### [AIM OF THE EXERCISE]
Copy out the rows below line for line, with no changes.

### [ENTRIES SUPPLIED]
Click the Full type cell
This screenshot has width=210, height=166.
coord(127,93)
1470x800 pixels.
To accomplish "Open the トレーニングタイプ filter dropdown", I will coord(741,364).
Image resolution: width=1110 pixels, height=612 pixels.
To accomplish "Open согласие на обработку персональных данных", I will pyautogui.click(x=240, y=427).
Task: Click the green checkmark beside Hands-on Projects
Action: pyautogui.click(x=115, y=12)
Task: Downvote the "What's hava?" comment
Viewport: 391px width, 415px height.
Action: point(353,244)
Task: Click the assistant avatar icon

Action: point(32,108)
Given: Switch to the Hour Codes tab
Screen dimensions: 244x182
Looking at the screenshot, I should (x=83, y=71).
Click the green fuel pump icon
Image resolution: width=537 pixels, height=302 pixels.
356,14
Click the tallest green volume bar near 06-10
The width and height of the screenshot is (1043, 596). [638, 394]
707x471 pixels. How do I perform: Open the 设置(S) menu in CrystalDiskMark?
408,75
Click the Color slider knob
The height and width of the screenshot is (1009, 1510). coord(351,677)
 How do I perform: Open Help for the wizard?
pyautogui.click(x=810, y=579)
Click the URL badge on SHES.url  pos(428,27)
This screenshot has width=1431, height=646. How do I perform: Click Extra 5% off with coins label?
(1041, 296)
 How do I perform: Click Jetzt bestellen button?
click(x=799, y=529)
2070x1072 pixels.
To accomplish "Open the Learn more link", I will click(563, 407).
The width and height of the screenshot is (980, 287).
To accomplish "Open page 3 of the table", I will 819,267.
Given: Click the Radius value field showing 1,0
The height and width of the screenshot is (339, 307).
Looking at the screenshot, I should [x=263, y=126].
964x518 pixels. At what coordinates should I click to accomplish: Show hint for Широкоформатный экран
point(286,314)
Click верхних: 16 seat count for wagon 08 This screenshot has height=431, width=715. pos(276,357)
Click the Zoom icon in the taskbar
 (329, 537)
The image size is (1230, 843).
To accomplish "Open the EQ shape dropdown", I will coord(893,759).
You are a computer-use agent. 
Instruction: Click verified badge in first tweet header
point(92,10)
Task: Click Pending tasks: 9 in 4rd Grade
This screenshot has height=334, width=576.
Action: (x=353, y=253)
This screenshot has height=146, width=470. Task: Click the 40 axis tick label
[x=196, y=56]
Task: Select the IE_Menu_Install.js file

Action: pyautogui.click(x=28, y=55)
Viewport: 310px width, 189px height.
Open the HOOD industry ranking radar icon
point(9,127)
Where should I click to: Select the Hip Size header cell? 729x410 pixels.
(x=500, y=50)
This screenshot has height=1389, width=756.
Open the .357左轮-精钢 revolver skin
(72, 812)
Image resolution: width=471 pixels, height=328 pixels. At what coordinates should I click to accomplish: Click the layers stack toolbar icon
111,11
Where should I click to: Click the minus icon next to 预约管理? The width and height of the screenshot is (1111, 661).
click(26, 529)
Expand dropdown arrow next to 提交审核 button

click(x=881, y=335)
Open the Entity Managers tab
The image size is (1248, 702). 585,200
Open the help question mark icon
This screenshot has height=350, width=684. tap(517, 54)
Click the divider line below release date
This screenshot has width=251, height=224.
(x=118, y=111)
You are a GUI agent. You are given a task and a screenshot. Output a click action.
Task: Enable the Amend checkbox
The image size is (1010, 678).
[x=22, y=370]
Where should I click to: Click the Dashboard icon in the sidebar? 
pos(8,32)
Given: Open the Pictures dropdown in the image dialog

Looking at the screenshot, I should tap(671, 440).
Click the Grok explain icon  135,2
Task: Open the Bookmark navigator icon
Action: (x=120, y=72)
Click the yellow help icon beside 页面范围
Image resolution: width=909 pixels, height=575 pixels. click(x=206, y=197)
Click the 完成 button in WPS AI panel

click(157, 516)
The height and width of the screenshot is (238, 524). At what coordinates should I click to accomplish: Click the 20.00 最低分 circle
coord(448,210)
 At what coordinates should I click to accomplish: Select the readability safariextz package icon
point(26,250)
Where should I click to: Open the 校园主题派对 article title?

### [REPLY]
Click the Full type cell
This screenshot has width=210, height=166.
coord(127,93)
1470x800 pixels.
To accomplish "Open the トレーニングタイプ filter dropdown", I will coord(741,364).
Image resolution: width=1110 pixels, height=612 pixels.
To accomplish "Open согласие на обработку персональных данных", I will pyautogui.click(x=240, y=427).
Task: Click the green checkmark beside Hands-on Projects
Action: pyautogui.click(x=115, y=12)
Task: Downvote the "What's hava?" comment
Viewport: 391px width, 415px height.
Action: point(353,244)
Task: Click the assistant avatar icon

Action: point(32,108)
Given: Switch to the Hour Codes tab
Screen dimensions: 244x182
Looking at the screenshot, I should (x=83, y=71).
Click the green fuel pump icon
Image resolution: width=537 pixels, height=302 pixels.
356,14
Click the tallest green volume bar near 06-10
The width and height of the screenshot is (1043, 596). [638, 394]
707x471 pixels. How do I perform: Open the 设置(S) menu in CrystalDiskMark?
408,75
Click the Color slider knob
The height and width of the screenshot is (1009, 1510). coord(351,677)
 How do I perform: Open Help for the wizard?
pyautogui.click(x=810, y=579)
Click the URL badge on SHES.url  pos(428,27)
This screenshot has width=1431, height=646. How do I perform: Click Extra 5% off with coins label?
(1041, 296)
 How do I perform: Click Jetzt bestellen button?
click(x=799, y=529)
2070x1072 pixels.
To accomplish "Open the Learn more link", I will click(563, 407).
The width and height of the screenshot is (980, 287).
To accomplish "Open page 3 of the table", I will 819,267.
Given: Click the Radius value field showing 1,0
The height and width of the screenshot is (339, 307).
Looking at the screenshot, I should [x=263, y=126].
964x518 pixels. At what coordinates should I click to accomplish: Show hint for Широкоформатный экран
point(286,314)
Click верхних: 16 seat count for wagon 08 This screenshot has height=431, width=715. pos(276,357)
Click the Zoom icon in the taskbar
 (329, 537)
The image size is (1230, 843).
To accomplish "Open the EQ shape dropdown", I will coord(893,759).
You are a computer-use agent. 
Instruction: Click verified badge in first tweet header
point(92,10)
Task: Click Pending tasks: 9 in 4rd Grade
This screenshot has height=334, width=576.
Action: (x=353, y=253)
This screenshot has height=146, width=470. Task: Click the 40 axis tick label
[x=196, y=56]
Task: Select the IE_Menu_Install.js file

Action: pyautogui.click(x=28, y=55)
Viewport: 310px width, 189px height.
Open the HOOD industry ranking radar icon
point(9,127)
Where should I click to: Select the Hip Size header cell? 729x410 pixels.
(x=500, y=50)
This screenshot has height=1389, width=756.
Open the .357左轮-精钢 revolver skin
(72, 812)
Image resolution: width=471 pixels, height=328 pixels. At what coordinates should I click to accomplish: Click the layers stack toolbar icon
111,11
Where should I click to: Click the minus icon next to 预约管理? The width and height of the screenshot is (1111, 661).
click(26, 529)
Expand dropdown arrow next to 提交审核 button

click(x=881, y=335)
Open the Entity Managers tab
The image size is (1248, 702). 585,200
Open the help question mark icon
This screenshot has height=350, width=684. tap(517, 54)
Click the divider line below release date
This screenshot has width=251, height=224.
(x=118, y=111)
You are a GUI agent. You are given a task and a screenshot. Output a click action.
Task: Enable the Amend checkbox
The image size is (1010, 678).
[x=22, y=370]
Where should I click to: Click the Dashboard icon in the sidebar? 
pos(8,32)
Given: Open the Pictures dropdown in the image dialog

Looking at the screenshot, I should tap(671, 440).
Click the Grok explain icon  135,2
Task: Open the Bookmark navigator icon
Action: (x=120, y=72)
Click the yellow help icon beside 页面范围
Image resolution: width=909 pixels, height=575 pixels. click(x=206, y=197)
Click the 完成 button in WPS AI panel

click(157, 516)
The height and width of the screenshot is (238, 524). At what coordinates should I click to accomplish: Click the 20.00 最低分 circle
coord(448,210)
 At what coordinates should I click to accomplish: Select the readability safariextz package icon
point(26,250)
Where should I click to: Open the 校园主题派对 article title?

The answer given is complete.